Put everything from the line containing "Given: Switch to" down to the end of the rows into a Markdown table with the columns "No." and "Text," numbering each line and omitting blank lines and pictures.

### Entries provided
++++++++

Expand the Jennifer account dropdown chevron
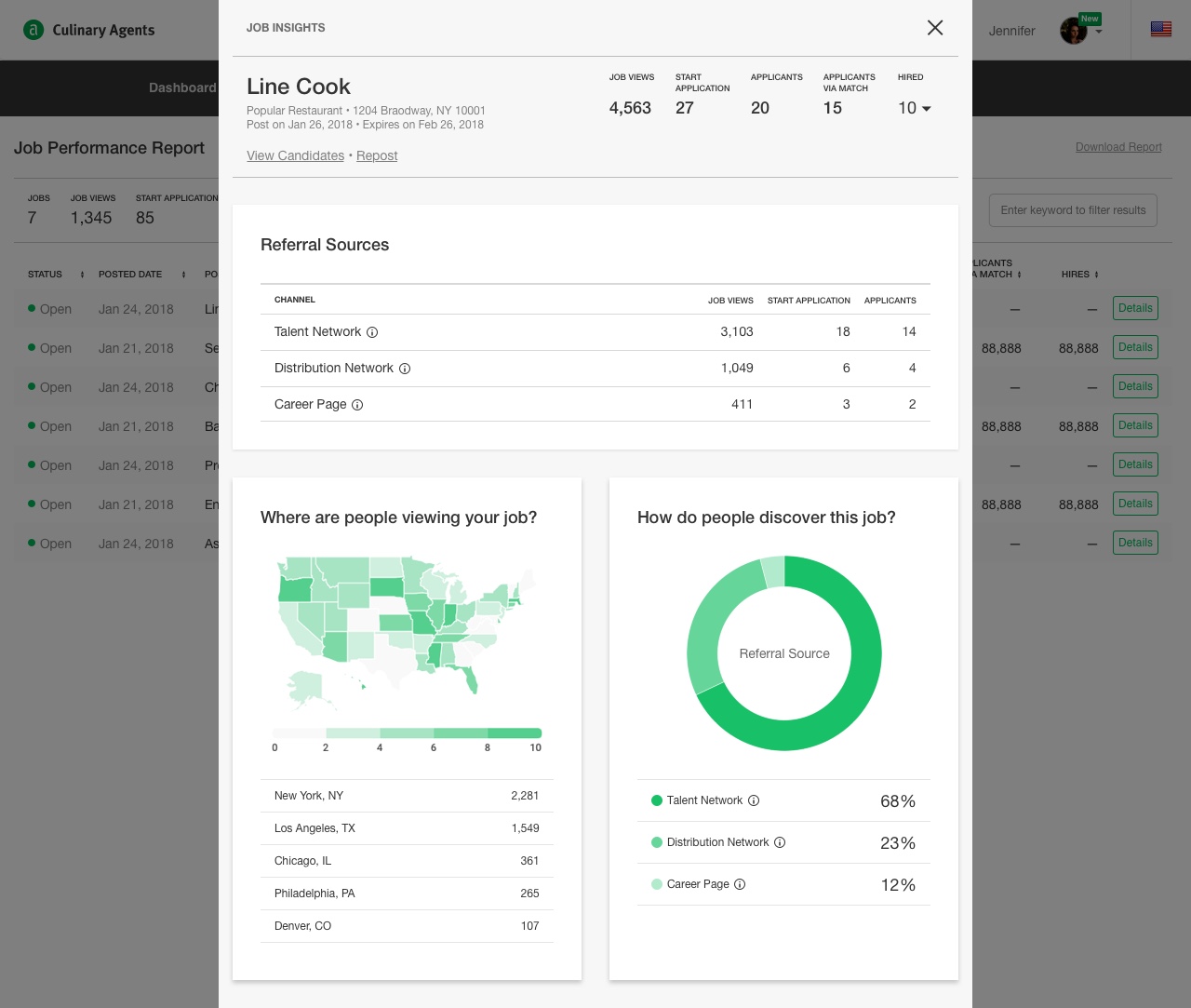 click(1098, 30)
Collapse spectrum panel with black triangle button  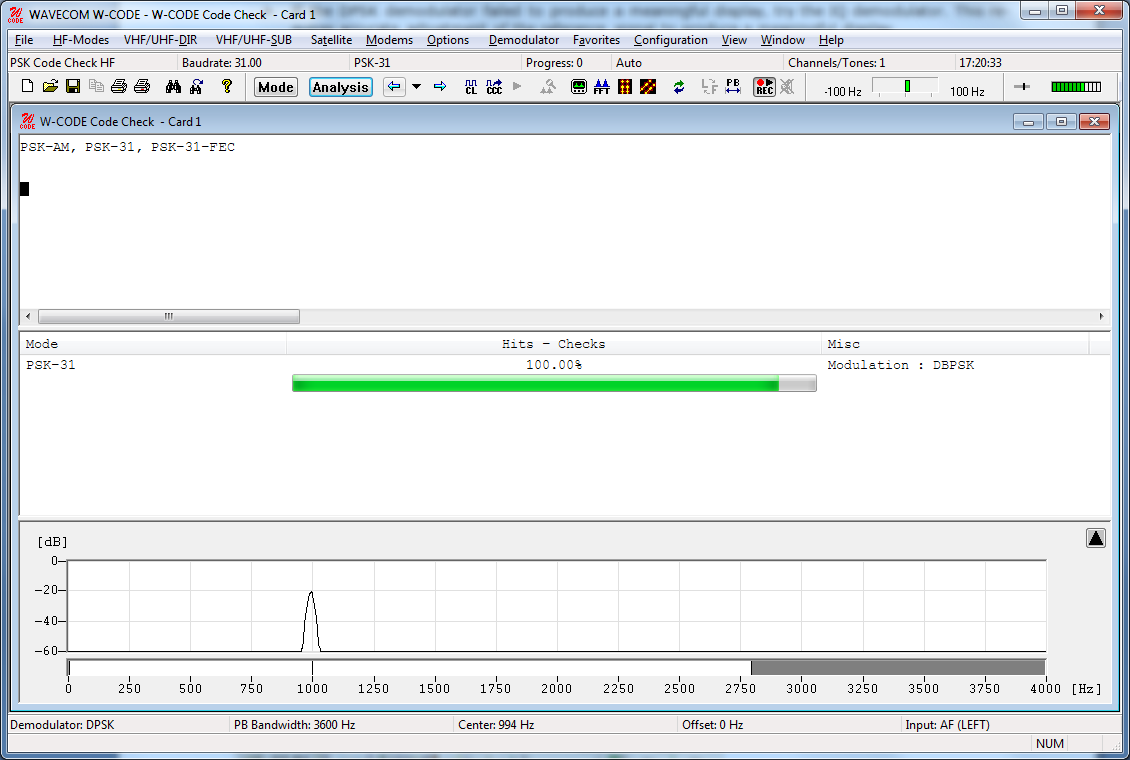point(1095,538)
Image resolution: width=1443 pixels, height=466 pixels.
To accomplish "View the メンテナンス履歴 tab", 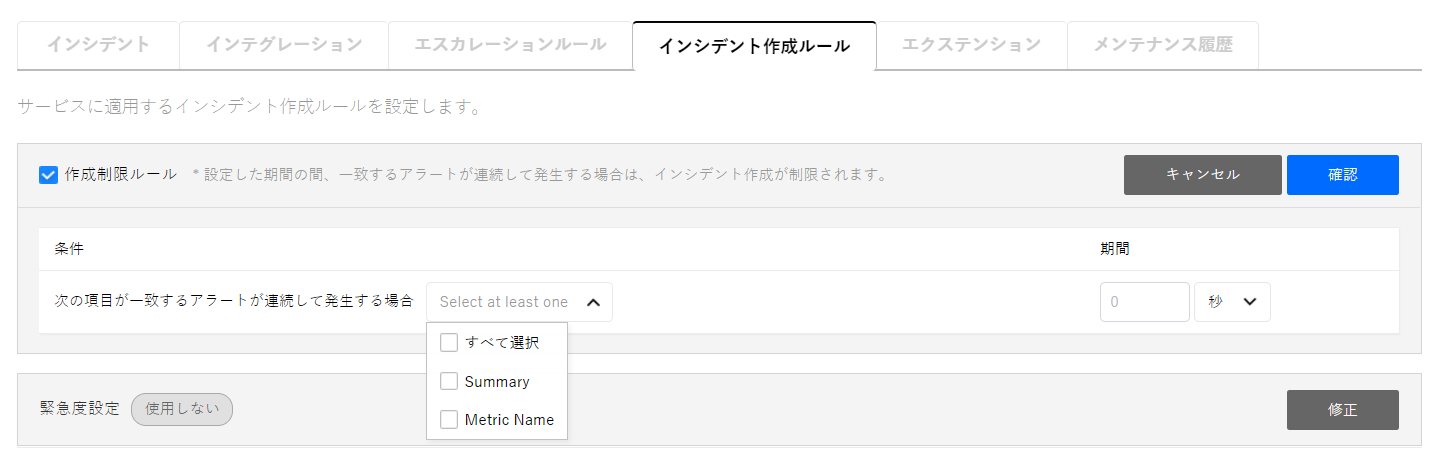I will coord(1162,45).
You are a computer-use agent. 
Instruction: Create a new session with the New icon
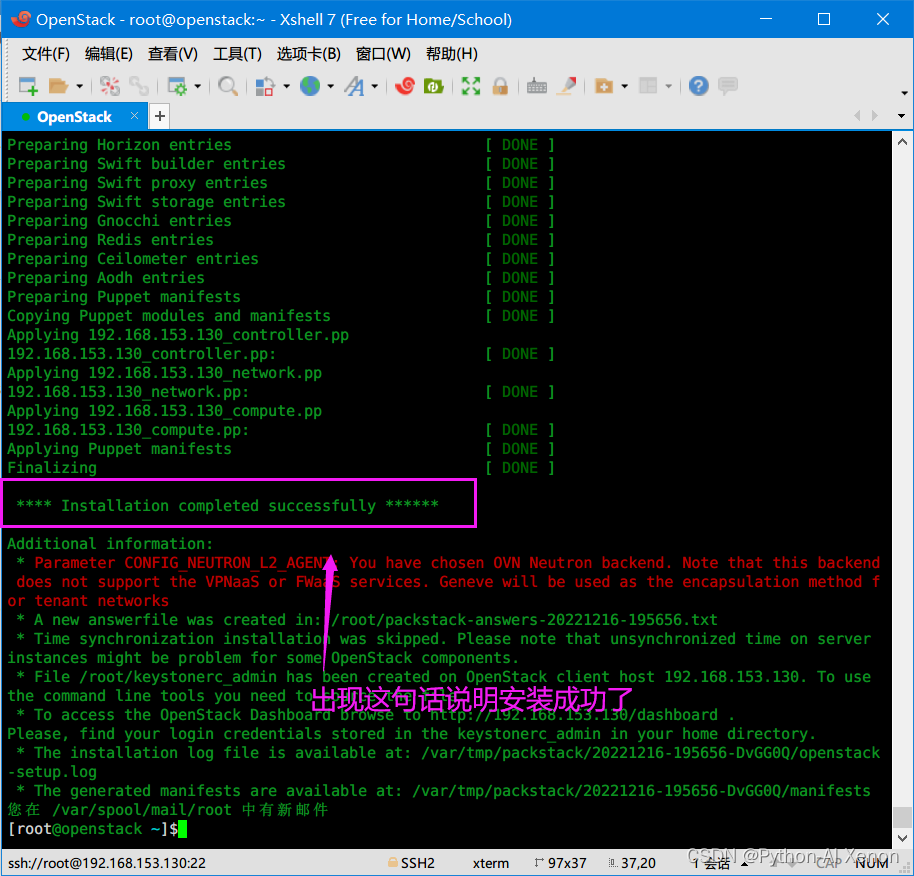coord(27,86)
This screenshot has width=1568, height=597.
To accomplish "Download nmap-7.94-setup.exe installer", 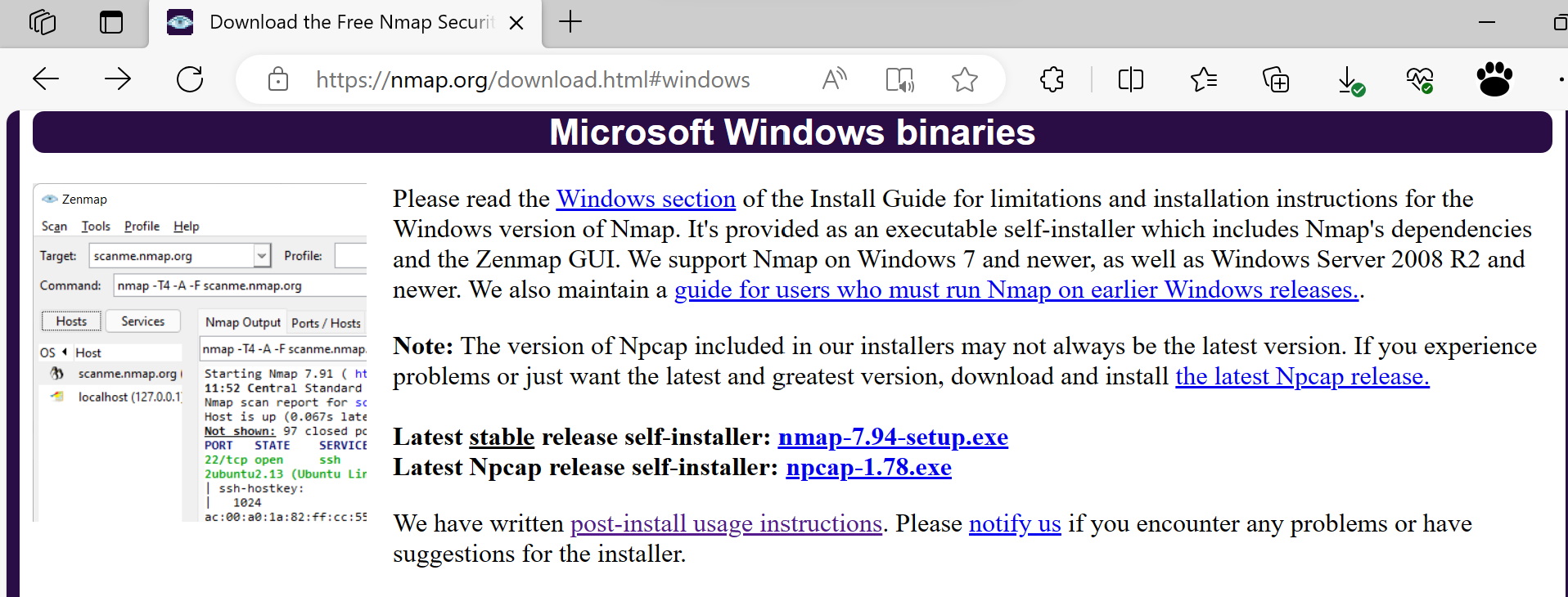I will (x=892, y=437).
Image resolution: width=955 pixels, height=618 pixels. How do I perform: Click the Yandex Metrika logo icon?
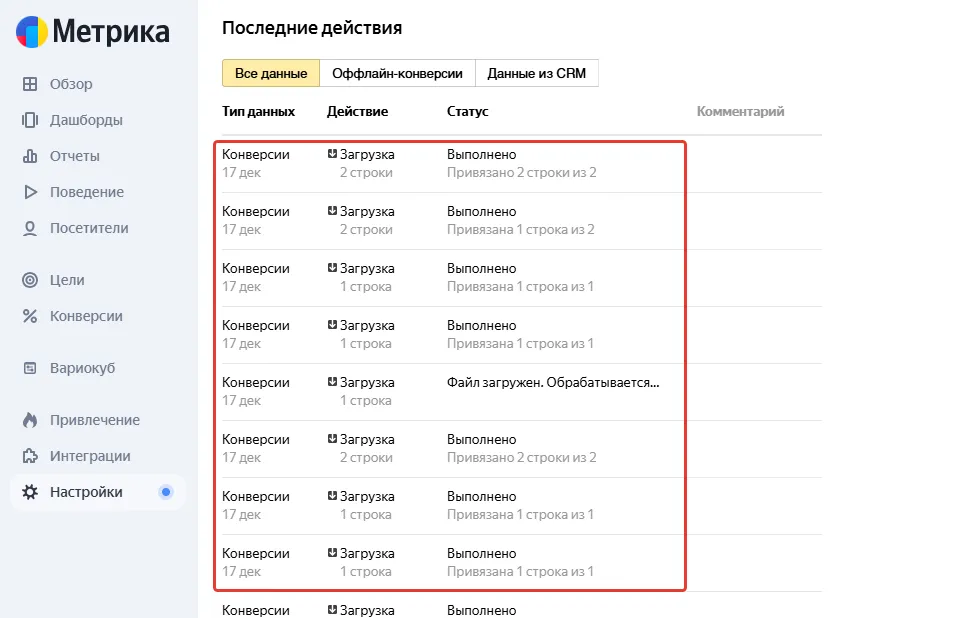(31, 32)
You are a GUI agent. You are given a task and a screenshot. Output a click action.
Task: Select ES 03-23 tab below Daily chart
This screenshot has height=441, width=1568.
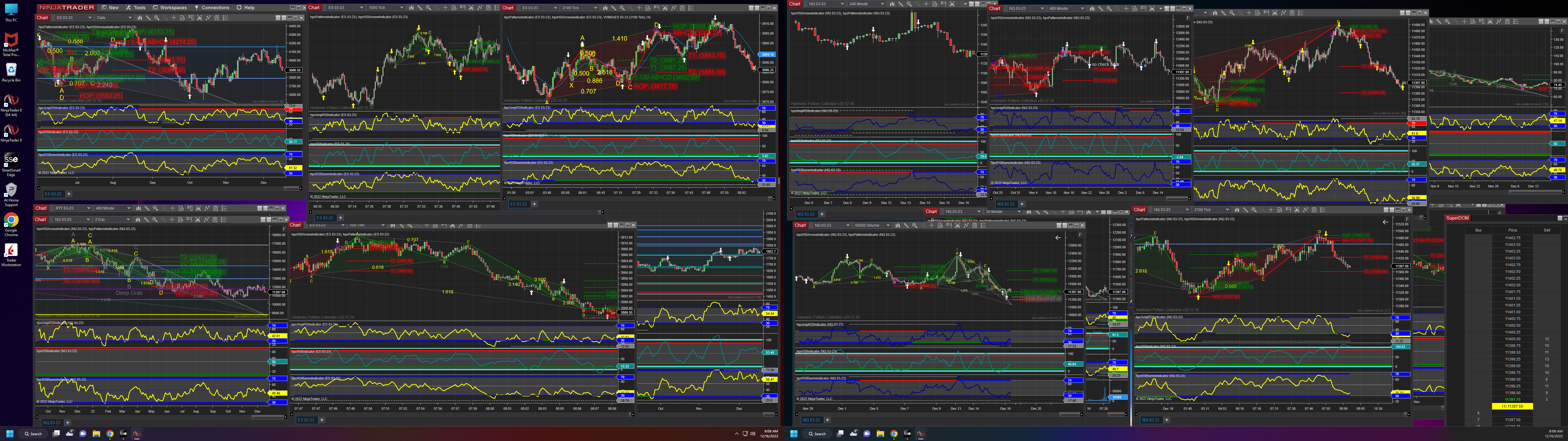(53, 194)
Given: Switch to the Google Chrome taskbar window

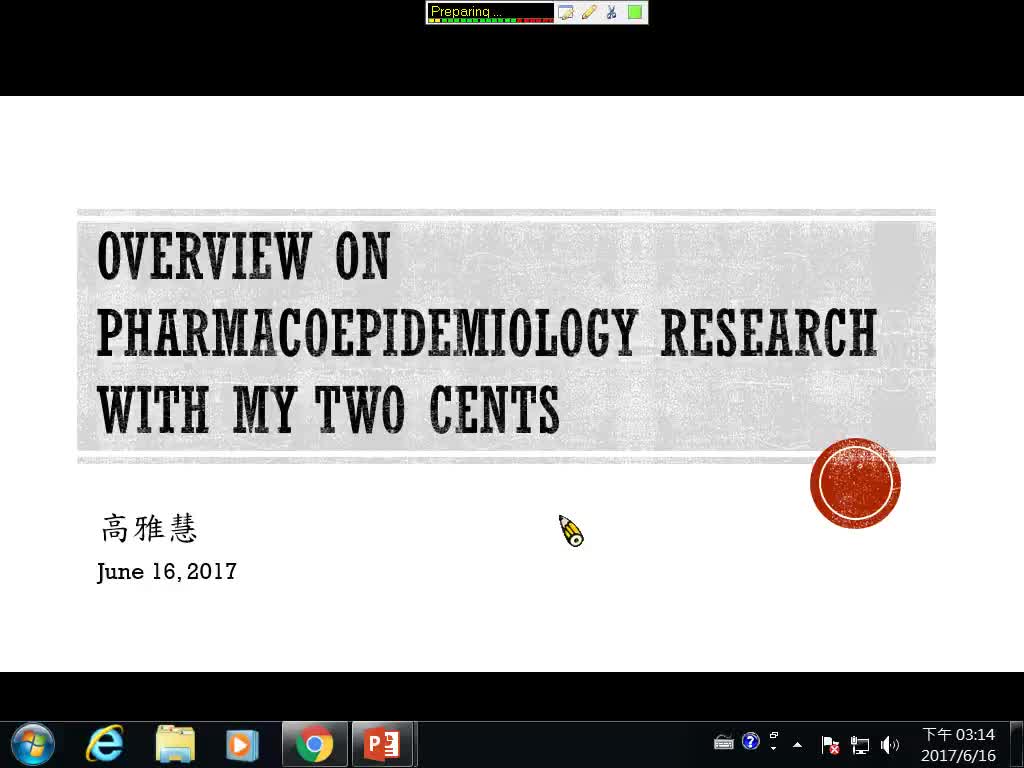Looking at the screenshot, I should tap(314, 744).
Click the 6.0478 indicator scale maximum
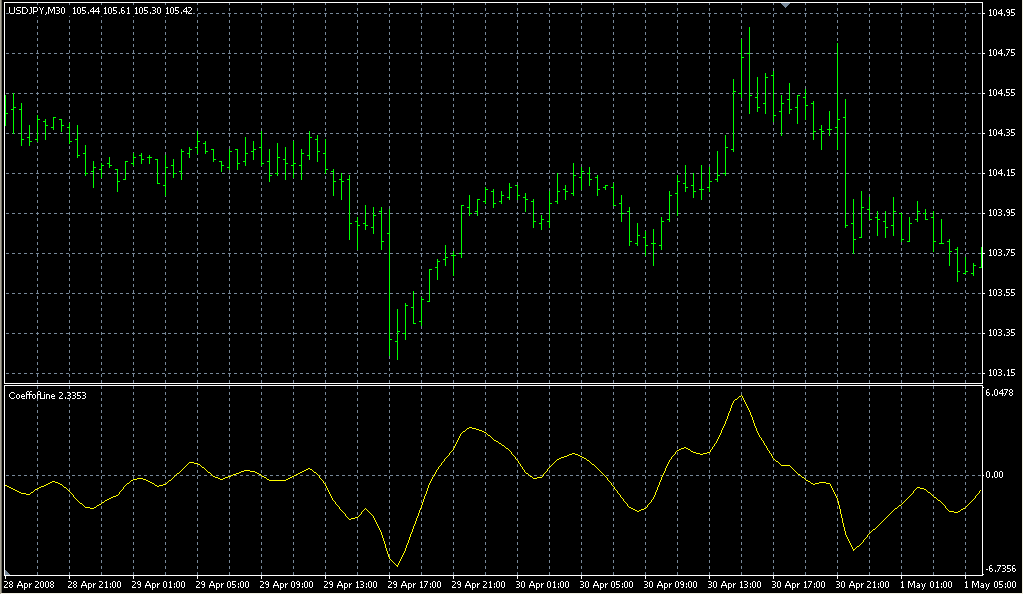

++++++++

### The completed task
| No. | Text |
|---|---|
| 1 | Given: Switch to the Google Chrome taskbar window |
| 2 | Looking at the screenshot, I should tap(314, 744). |
| 3 | Click the 6.0478 indicator scale maximum |